Was the effigy meant to be a Watcher? Did it stand guard over the island, scaring away other raccoons who wanted to settle here? Did it assert the Stranger’s ownership of his hunting ground? If he owned this insular compost heap, he was hardly a gentleman who cared to have property. But then it occurred to her that the representation wasn’t a deed of title. Like all the little forms she wove with her restless hands and left on the ground, this watchful Somebody was made just for the delight of making it. Getting the space just right between the rounded ears represented by fungi, burnishing the nose, which was a tree root with the soil meticulously rubbed off it. All the right Proportions. The Head was a Making composed out of the life of the island. It was as if the spirit of the place had risen from the twigs and soil and vines where it slept, and thought itself into a Raccoon. I exist, it said. And by fashioning this raccoon form, the maker of the form could also say I exist. Even though he covered all traces of himself, all identifying markers that could say anything further about him than just I exist.

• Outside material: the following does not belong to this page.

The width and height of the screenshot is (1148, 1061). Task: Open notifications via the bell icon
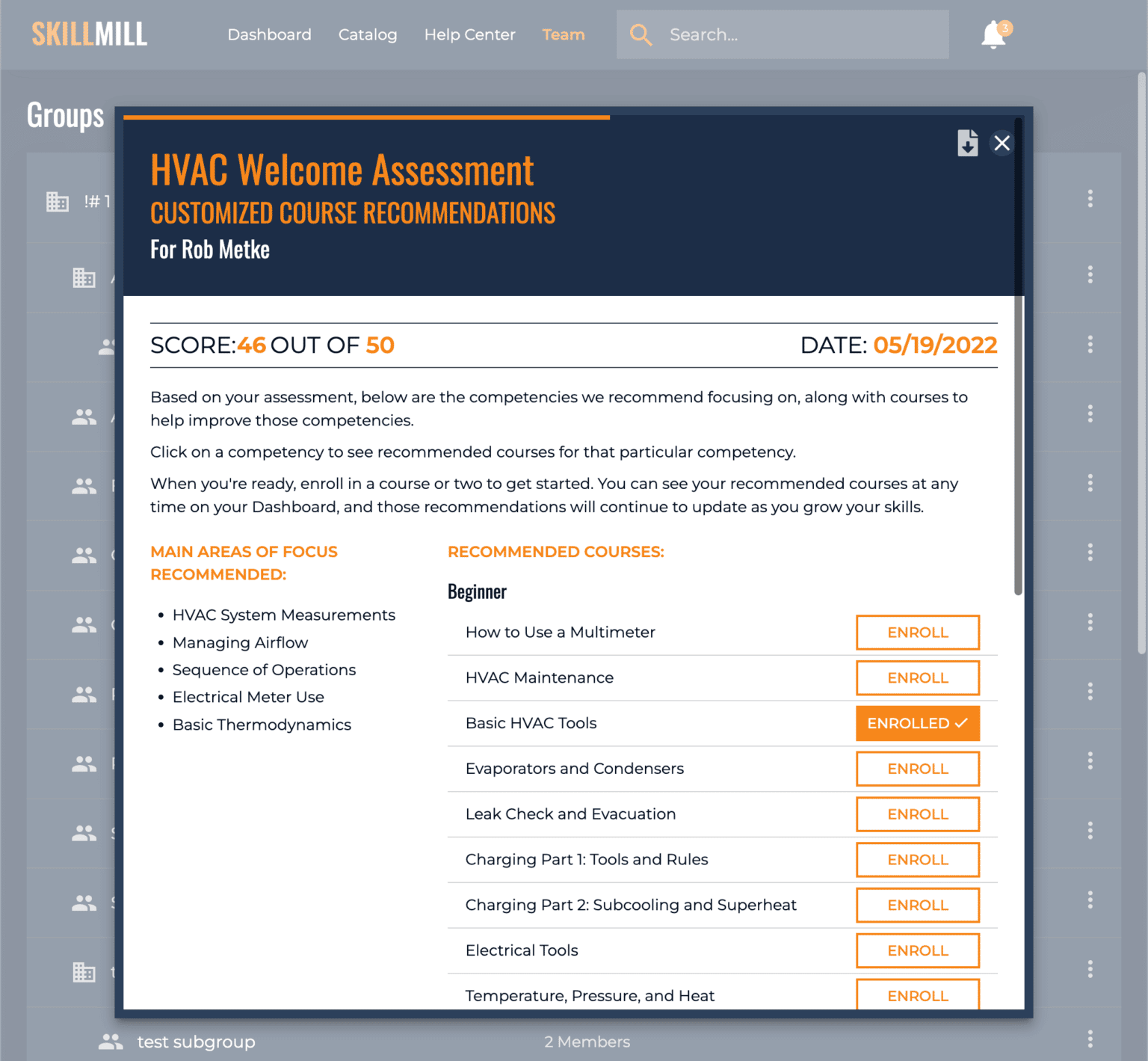tap(993, 34)
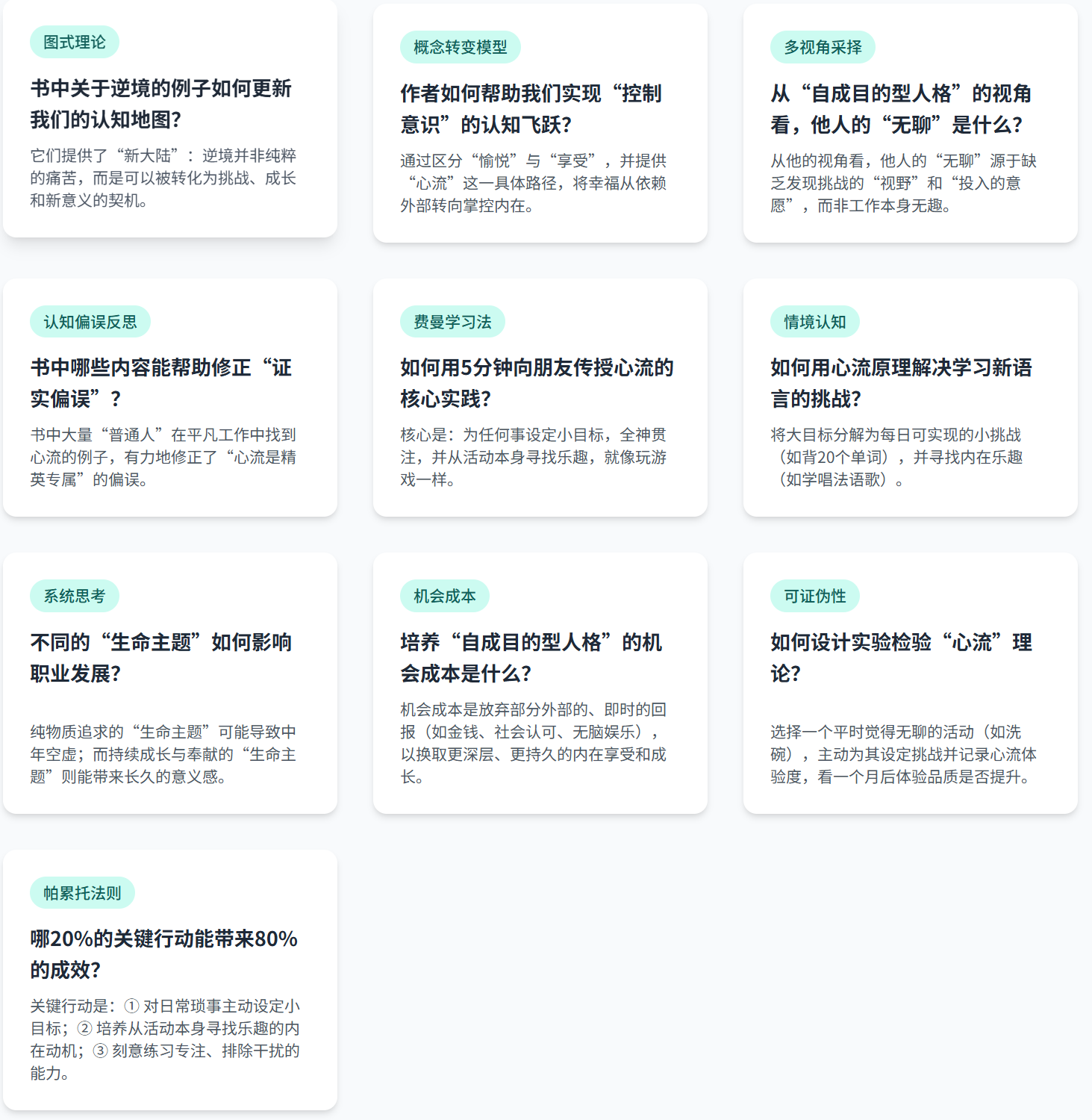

With that perception, it became clear to her that she had lost his scent at the place where he had left the island and swum west. The Head gazed forlornly in his direction. She sat in the lap of the tree, looking into the night where her Stranger had gone.

19

Three raccoons analysed the problem presented by a chicken coop. Having approached it cautiously from downwind, they lay under a hedge ringing the backyard, listening to the wind gusting through the poplars beside the canal. There was no drooler tied up outdoors, but a scent indicated one was in the house, which meant they would have to take a chicken and get out quickly. The wind held no news of threats.

“We’ve been told that lights may suddenly come on outside a house during a raid,” Sleekfoot said. “Then a Primate will charge out with a bat.”

“Not to mention a drooler,” Lightfinger said.

“We could circle and attack from the north,” Clutch said.

“Our scent would announce us.”

“But we would be less visible and wouldn’t provoke the lights.”

“Perhaps the lights won’t notice us if we attack from here,” Lightfinger said.

Clutch didn’t pursue the question. Really, he wasn’t all that good at tactics. Better at strategy. “Why don’t we think through the attack backwards? Which of us does what in the action? What is our escape route? Wouldn’t those questions help decide our approach?”

“Worth a try,” Sleekfoot said. “The main problem is that we face a hot-tempered rooster who can make one of us lose an eye. He’ll jump up, whip his legs forward, and rip outwards with his spurs.” The older male raccoon was assuming command of the raid.

“That does present a certain complexity,” Clutch said.